### Challenge 1
From the rows, return the lines starting at the line containing "Given: Collapse the 人物关系 category" and ending at the line containing "click(721, 169)", unchanged.
━━━━━━━━━━
Hi everyone, I recently had a review and the decision is to dismiss my application.

ACC say that because there is no cover for the condition I have they could not fund treatment, however, I consulted a specialist with this same condition that they paid $550 to, I then asked him to refer me to another specialist for the same condition where I paid an ACC levy - and have written proof from this person that ACC paid him for the balance of the consultation fee - and this specialist prescribed items that were dispensed which ACC also paid (another specialist consultation fee plus cost of items dispensed). Then I went to get physiotherapy - also ordered by the specialist aforementioned - but ACC refused "further treatment".

The first specialist - who charged and was paid $550 - used a different claim number for the subsequent specialists and prescribed items, but, all were paid by ACC.

Against this backdrop, ACC has approved and paid for - over more than 10 years - a wide range and a large number of specialists, treatments, appliances, modifications, etc without there being any cover for this condition (different but related to abovementioned). This condition is in fact caused by a treatment injury and when I complained at the abovementioned review hearing that ACC had paid all of the abovementioned specialists and treatments without cover for this (different but related) condition, the Fairway Resolution Ltd. mediator suddenly started speaking (by teleconference) to the ACC Case Manager about a "consequential" injury as opposed to a "treatment injury". The Case Manager and the mediator both agreed that the "consequential" injury is a covered injury, however, I had never heard of a "consequential" injury before this conversation. Offensively when I queried this with the Case Manager following the review hearing she then tried to say that they were talking about a "consequential" injury related to the condition under review. The truth is though that they were discussing a "consequential" injury in relation to the condition I have had for more than 10 years (different but related to the abovementioned / reviewed condition).
━━━━━━━━━━
### Challenge 2
Answer these questions from the post about the ACC review:
(a) How much was the first specialist paid?
(b) For how many years has ACC paid for specialists, treatments and appliances without cover for the related condition?
(c) What company was the mediator from?
━━━━━━━━━━
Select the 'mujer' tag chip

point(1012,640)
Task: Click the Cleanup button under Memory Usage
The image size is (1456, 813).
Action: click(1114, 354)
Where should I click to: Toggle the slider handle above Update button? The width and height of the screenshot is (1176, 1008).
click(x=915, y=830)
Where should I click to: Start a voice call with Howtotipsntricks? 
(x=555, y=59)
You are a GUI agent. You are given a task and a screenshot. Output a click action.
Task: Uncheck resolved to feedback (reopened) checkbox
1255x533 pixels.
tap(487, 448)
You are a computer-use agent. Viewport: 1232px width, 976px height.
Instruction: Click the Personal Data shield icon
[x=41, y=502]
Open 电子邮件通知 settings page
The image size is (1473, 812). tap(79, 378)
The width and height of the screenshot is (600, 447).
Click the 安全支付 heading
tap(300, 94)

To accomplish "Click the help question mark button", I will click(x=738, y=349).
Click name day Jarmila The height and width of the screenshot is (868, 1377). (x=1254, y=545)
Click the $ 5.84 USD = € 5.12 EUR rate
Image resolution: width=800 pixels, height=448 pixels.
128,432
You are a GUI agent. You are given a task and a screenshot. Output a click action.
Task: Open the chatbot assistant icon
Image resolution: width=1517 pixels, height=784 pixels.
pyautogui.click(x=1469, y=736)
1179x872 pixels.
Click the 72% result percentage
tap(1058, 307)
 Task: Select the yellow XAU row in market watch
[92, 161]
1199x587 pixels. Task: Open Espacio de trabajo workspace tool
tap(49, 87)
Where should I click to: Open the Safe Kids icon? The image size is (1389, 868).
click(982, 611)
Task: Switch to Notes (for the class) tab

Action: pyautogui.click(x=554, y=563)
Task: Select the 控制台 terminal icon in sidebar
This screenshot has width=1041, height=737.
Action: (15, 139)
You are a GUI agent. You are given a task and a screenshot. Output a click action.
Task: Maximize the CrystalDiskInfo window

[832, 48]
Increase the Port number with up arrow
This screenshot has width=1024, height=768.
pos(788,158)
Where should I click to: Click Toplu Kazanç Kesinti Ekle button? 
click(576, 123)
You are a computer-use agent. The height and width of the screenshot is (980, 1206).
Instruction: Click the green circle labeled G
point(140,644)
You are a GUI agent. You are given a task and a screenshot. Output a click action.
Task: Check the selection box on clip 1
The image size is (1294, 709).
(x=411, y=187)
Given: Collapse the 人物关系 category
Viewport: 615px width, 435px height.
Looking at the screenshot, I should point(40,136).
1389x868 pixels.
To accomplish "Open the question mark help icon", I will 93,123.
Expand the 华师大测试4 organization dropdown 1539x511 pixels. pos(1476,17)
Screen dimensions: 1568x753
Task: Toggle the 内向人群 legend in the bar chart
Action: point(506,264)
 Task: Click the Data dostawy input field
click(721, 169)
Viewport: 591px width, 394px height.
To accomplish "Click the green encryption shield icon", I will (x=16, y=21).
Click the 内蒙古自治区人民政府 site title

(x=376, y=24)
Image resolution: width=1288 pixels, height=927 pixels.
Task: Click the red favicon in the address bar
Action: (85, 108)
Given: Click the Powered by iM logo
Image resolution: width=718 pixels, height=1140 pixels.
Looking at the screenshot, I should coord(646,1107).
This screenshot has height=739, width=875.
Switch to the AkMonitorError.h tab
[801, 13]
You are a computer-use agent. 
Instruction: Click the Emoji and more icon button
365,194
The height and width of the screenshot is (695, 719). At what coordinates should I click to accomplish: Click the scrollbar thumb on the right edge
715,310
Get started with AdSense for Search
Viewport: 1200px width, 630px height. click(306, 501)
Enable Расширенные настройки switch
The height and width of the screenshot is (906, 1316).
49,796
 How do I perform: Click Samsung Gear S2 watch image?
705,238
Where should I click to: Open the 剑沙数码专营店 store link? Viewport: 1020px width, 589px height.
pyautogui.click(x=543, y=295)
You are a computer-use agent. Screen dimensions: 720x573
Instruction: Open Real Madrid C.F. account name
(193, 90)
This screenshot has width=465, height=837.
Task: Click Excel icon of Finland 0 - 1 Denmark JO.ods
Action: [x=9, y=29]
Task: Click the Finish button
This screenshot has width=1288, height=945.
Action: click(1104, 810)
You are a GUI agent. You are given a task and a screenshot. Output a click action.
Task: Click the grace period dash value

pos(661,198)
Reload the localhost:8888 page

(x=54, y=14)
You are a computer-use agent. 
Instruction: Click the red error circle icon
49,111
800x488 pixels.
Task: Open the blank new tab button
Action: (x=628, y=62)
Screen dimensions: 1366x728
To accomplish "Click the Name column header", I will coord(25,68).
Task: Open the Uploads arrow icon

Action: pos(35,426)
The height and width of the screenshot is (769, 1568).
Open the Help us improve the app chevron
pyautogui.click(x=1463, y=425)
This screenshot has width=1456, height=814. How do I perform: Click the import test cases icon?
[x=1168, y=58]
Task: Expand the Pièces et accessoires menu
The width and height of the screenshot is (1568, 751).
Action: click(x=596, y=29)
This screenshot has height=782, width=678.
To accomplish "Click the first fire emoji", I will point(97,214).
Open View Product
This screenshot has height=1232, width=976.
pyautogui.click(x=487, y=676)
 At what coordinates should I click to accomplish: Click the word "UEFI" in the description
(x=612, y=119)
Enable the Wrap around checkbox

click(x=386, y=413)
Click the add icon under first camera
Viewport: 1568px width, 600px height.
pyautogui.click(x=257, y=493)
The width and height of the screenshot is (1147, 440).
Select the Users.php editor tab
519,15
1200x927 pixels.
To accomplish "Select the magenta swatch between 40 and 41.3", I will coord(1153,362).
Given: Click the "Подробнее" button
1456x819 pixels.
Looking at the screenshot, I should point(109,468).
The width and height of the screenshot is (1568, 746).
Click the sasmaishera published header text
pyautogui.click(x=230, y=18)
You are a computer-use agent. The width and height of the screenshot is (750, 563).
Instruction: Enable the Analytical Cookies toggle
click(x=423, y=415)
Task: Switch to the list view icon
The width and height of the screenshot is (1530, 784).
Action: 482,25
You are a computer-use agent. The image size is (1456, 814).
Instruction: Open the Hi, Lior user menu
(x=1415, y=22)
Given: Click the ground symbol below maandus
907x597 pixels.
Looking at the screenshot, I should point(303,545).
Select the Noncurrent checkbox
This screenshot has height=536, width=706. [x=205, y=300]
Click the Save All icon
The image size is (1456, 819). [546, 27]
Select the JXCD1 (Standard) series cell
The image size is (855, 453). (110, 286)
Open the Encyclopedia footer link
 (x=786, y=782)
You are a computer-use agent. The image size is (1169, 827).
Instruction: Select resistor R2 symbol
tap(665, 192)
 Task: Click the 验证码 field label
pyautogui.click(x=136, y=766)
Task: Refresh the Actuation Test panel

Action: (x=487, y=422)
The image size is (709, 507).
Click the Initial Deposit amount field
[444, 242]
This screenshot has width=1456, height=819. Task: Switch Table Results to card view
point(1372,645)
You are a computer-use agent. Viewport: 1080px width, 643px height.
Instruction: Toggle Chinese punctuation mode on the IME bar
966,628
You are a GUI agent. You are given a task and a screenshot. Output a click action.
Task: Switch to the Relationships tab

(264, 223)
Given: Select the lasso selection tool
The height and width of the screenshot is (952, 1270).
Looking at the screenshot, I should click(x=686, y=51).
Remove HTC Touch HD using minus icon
━━━━━━━━━━
### Exercise response 1
Given: Collapse the 人物关系 category
Viewport: 615px width, 435px height.
Looking at the screenshot, I should point(40,136).
1389x868 pixels.
To accomplish "Open the question mark help icon", I will 93,123.
Expand the 华师大测试4 organization dropdown 1539x511 pixels. pos(1476,17)
Screen dimensions: 1568x753
Task: Toggle the 内向人群 legend in the bar chart
Action: point(506,264)
 Task: Click the Data dostawy input field
click(721, 169)

### Exercise response 2
(a) $550
(b) More than 10 years
(c) Fairway Resolution Ltd.